Finally, the Obama administration is having the IRS address an issue that other Presidential administrations have ignored. Ignoring this law has caused many Americans to pay more taxes than is legally required.
The main tax issues are:
1. Since a foreign plan is not a qualified plan, does the employee recognize U.S. taxable income on the amounts paid into the foreign retirement plan? Usually, the local law exempts the income from taxation in by the foreign country.
2. When the foreign plan makes payments to the retired US taxpayer, are they taxable? If the U.S. taxpayer was taxable when the plan was funded (which may be in a closed tax year), is he/she taxable now? I think there is no tax now.

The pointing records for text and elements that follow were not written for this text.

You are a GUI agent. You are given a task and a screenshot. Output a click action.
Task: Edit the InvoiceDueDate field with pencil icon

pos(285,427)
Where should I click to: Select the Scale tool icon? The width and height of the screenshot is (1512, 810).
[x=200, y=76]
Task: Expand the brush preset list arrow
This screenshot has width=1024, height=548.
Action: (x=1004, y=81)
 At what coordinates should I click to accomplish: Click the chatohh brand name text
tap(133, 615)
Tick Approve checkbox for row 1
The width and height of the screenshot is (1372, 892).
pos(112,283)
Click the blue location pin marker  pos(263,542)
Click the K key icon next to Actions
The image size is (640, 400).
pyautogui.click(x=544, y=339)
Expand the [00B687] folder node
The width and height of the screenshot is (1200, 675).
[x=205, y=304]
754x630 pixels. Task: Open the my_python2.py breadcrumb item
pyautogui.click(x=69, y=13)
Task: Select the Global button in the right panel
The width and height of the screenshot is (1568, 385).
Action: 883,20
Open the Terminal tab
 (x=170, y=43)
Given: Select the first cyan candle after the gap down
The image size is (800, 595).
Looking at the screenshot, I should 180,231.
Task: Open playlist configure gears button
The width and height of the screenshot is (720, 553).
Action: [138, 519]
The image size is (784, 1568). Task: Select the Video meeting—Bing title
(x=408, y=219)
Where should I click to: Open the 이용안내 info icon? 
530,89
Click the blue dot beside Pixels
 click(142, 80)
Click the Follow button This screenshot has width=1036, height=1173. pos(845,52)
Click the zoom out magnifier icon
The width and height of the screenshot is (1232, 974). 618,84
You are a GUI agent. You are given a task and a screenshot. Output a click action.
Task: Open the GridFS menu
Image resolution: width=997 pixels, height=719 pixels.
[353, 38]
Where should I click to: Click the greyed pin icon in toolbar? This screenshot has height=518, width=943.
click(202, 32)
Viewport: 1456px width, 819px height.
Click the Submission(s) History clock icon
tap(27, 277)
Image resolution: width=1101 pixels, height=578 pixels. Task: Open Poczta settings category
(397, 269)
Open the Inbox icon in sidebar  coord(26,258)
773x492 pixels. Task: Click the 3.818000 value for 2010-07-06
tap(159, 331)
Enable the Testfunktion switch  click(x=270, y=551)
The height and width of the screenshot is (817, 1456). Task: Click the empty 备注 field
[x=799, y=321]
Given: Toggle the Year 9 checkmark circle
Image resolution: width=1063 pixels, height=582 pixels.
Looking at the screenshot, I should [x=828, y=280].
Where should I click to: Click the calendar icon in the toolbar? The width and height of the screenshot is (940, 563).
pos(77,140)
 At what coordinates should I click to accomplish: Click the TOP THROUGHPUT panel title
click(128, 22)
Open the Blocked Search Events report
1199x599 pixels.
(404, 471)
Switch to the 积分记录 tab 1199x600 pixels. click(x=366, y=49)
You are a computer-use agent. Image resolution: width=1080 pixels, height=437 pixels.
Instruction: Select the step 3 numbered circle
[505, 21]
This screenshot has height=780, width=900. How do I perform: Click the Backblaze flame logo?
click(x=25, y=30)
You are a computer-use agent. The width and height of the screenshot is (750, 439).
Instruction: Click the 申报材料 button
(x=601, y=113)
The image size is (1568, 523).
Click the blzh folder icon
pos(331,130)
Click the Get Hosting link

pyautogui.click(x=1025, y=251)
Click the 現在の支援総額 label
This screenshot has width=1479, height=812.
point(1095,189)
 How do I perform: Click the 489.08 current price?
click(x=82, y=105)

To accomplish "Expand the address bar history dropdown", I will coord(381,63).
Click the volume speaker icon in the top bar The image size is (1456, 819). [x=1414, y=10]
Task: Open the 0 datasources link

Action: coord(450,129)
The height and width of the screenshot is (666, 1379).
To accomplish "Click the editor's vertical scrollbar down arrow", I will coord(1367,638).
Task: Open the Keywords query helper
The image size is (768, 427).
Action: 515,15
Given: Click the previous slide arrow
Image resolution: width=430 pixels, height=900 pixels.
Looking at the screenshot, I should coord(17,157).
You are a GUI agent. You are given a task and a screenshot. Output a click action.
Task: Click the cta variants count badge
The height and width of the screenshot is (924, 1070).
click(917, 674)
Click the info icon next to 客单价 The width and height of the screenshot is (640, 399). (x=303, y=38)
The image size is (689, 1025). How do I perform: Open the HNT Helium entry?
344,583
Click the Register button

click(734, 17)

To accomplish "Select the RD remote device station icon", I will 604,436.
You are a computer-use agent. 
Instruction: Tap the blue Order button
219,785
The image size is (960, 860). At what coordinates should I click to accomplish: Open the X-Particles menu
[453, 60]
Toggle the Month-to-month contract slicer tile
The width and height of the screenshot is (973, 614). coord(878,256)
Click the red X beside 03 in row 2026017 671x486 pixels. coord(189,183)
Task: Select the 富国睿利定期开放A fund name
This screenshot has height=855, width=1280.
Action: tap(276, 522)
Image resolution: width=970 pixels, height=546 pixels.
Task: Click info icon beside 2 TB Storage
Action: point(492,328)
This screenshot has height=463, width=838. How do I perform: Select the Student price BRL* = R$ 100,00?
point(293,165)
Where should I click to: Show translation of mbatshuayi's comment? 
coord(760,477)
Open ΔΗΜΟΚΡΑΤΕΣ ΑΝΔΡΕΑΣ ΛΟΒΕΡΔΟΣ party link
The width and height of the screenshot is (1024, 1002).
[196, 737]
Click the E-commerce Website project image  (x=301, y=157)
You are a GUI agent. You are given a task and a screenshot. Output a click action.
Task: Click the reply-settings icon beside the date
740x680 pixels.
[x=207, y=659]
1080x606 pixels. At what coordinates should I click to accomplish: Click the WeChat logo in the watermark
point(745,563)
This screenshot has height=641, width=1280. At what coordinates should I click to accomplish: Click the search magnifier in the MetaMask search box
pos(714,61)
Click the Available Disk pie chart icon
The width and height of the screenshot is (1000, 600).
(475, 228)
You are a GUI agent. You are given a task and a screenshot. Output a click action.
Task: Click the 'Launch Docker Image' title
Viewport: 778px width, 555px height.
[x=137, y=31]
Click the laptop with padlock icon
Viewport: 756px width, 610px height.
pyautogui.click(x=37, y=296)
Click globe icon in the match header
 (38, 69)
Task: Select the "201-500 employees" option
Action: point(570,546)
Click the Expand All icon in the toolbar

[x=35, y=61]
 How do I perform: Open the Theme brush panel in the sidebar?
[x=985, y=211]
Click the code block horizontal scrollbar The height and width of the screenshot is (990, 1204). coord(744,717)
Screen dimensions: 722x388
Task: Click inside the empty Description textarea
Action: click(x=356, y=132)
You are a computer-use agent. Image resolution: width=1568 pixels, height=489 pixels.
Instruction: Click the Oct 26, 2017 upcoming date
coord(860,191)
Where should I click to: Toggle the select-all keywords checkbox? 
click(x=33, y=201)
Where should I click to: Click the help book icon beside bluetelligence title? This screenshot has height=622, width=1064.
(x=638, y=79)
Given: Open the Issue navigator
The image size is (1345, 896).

I look forward to your comments.
The IRS announcement is below in blue.
WASHINGTON — The Internal Revenue Service today announced a plan to help U.S. citizens residing overseas, including dual citizens, catch up with tax filing obligations and provide assistance for people with foreign retirement plan issues.
“Today we are announcing a series of common-sense steps to help U.S. citizens abroad get current with their tax obligations and resolve pension issues,” said IRS Commissioner Doug Shulman.
Shulman announced the IRS will provide a new option to help some U.S. citizens and others residing abroad who haven’t been filing tax returns and provide them a chance to catch up with their tax filing obligations if they owe little or no back taxes. The new procedure will go into effect on Sept. 1, 2012.
The IRS is aware that some U.S. taxpayers living abroad have failed to timely file U.S. federal income tax returns or Reports of Foreign Bank and Financial Accounts (FBARs). Some of these taxpayers have recently become aware of their filing requirements and want to comply with the law. (author note, I doubt that an FBAR was required. Most plans are not vested until retirement).
To help these taxpayers, the IRS offered the new procedures that will allow taxpayers who are low compliance risks to get current with their tax requirements without facing penalties or additional enforcement action. These people generally will have simple tax returns and owe $1,500 or less in tax for any of the covered years.
The IRS also announced that the new procedures will allow resolution of certain issues related to certain foreign retirement plans (such as Canadian Registered Retirement Savings Plans). In some circumstances, tax treaties allow for income deferral under U.S. tax law, but only if an election is made on a timely basis. The streamlined procedures will be made available to resolve low compliance risk situations even though this election was not made on a timely basis.
Taxpayers using the new procedures announced today will be required to file delinquent tax returns along with appropriate related information returns for the past three years, and to file delinquent FBARs for the past six years. Submissions from taxpayers that present higher compliance risk will be subject to a more thorough review and potentially subject to an audit, which could cover more than three tax years.
The IRS also announced its offshore voluntary disclosure programs have exceeded the $5 billion mark, released new details regarding the voluntary disclosure program announced in January and closed a loophole used by some U.S. citizens. See IR-2012-64 for more details. -Author Note.. this is great since it will help offset the $10 billion the IRS has lost to gangs filling false claims for refunds.. paid instantly to their debit cards.